The final full listing of our modified PDFA_def_attach.ps:
%!
% This is a modified version of the Ghostscript 9.27 PDFA_def.ps file with
% that creates a PDF/A-3 file with an embedded attachment
% Define entries in the document Info dictionary :
/ICCProfile (/usr/share/color/argyll/ref/sRGB.icm) % Customize
def
[ /Title (My PDF/A-3 with an embedded attachment) /DOCINFO pdfmark % Customize
% Define an ICC profile :
[/_objdef {icc_PDFA} /type /stream /OBJ pdfmark
[{icc_PDFA}
<<
/N currentpagedevice /ProcessColorModel known {
currentpagedevice /ProcessColorModel get dup /DeviceGray eq
{pop 1} {
/DeviceRGB eq
{3}{4} ifelse
} ifelse
} {
(ERROR, unable to determine ProcessColorModel) == flush
} ifelse
>> /PUT pdfmark
[{icc_PDFA} ICCProfile (r) file /PUT pdfmark
% Define the output intent dictionary :
[/_objdef {OutputIntent_PDFA} /type /dict /OBJ pdfmark
[{OutputIntent_PDFA} <<
/Type /OutputIntent % Must be so (the standard requires).
/S /GTS_PDFA1 % Must be so (the standard requires).
/DestOutputProfile {icc_PDFA} % Must be so (see above).

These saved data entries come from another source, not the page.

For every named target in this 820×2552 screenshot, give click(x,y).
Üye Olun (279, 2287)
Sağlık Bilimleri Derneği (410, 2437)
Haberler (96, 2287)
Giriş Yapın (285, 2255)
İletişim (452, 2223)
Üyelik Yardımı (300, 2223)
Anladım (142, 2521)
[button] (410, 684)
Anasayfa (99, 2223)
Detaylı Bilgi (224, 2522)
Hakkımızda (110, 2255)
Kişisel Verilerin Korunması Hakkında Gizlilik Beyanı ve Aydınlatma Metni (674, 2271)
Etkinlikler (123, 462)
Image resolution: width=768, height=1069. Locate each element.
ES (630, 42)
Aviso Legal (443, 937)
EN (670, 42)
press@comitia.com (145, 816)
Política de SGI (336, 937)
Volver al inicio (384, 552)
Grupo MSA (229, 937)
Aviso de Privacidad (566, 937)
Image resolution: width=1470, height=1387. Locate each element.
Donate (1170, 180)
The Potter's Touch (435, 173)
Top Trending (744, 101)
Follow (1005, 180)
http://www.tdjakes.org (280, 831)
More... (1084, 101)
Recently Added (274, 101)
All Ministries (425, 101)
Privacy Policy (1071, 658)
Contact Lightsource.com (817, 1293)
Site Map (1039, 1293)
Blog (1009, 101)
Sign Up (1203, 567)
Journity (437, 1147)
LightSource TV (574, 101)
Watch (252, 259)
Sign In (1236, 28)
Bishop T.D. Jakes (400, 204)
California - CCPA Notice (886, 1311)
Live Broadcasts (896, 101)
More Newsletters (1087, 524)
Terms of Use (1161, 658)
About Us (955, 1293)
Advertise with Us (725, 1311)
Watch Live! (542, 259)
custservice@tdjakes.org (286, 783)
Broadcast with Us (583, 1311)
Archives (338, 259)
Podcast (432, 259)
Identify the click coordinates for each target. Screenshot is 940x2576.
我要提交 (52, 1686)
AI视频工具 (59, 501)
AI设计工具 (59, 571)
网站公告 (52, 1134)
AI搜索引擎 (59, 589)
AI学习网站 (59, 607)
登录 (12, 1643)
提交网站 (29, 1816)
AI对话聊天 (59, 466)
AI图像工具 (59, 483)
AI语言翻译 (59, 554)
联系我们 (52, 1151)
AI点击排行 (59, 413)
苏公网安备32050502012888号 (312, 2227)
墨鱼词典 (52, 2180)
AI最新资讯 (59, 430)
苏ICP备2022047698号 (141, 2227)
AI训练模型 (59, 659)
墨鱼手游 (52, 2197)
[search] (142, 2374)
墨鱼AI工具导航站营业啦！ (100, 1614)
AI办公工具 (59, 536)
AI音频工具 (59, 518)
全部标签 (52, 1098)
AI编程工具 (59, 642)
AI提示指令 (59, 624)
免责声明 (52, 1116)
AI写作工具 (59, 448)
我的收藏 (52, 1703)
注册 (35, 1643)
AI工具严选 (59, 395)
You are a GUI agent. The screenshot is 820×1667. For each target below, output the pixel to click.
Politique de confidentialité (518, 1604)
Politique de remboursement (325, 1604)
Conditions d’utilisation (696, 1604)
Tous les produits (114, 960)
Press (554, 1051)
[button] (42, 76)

/OutputConditionIdentifier (sRGB) % Customize
>> /PUT pdfmark
% New code starts here.
% If you want to not use Ghostscript command line arguments,
% then uncomment these variable definitions
%/MyFileName (my.txt) def % alternative to -sMyFileName=my.txt
%/MyFileToEmbed (/path/to/my/file.txt) def % alternative to -sMyFileToEmbed=/path/to/my/file.txt
%/MyMimeType (text/plain) def % alternative to -sMyMimeType=text/plain
% Define the embedded file objects
[/_objdef {myfileinfo} /type /dict /OBJ pdfmark
[/_objdef {fstream} /type /stream /OBJ pdfmark
% Load the file to embed
[{fstream} MyFileToEmbed (r) file /PUT pdfmark
% assign the stream information
[{fstream} <<
/Type /EmbeddedFile
/Subtype MyMimeType cvn
% /Params << % Optional, see Table 46, page 104 for options
% /Size 1234 % or use a -dMyVarName flag. -d defines numbers, -s Strings
% /ModDate (D:20211216) % see section 7.9.4, page 87 for full date format
% % etc...
% >>
>> /PUT pdfmark
% assign the file information
[{myfileinfo} <<
/Type /Filespec
% /Desc (My Optional Description) % optional, see page 103, table 44
/F MyFileName
/UF MyFileName
/AFRelationship /Supplement
/EF <<
/F {fstream}
>>
>> /PUT pdfmark
% Embed the stream
[/Name MyFileName /FS {myfileinfo} /EMBED pdfmark
[{fstream} /CLOSE pdfmark
% Updated last line from the original PDFA_defs.ps
[{Catalog} <</OutputIntents [ {OutputIntent_PDFA} ] /AF [{myfileinfo}] >> /PUT pdfmark
The command line (using GS 9.27):
gs -dPDFA=3 -sColorConversionStrategy=RGB -sDEVICE=pdfwrite -dPDFACompatibilityPolicy=1 -dPDFSETTINGS=/default -dAutoRotatePages=/All -sMyFileToEmbed=/tmp/test.png -sMyMimeType=image/png -sMyFileName=the_name_you_see_in_reader.png -dNOPAUSE -dBATCH -dQUIET -o output-a3.pdf PDFA_def_attach.ps input.pdf
(Note in more recent Ghostscript versions you'll need to add --permit-file-read=/tmp/test.png
)
1 Technically, as KenS helpfully pointed out in the comments, it's actually a PostScript procedure used in a non-standard way, but as this answer won't be using procedures outside of pdfmark named objects (excluding the already-written parts of PDFA_def.ps), I've glossed over that implementation detail here in favor of the name used in the pdfmark reference manual.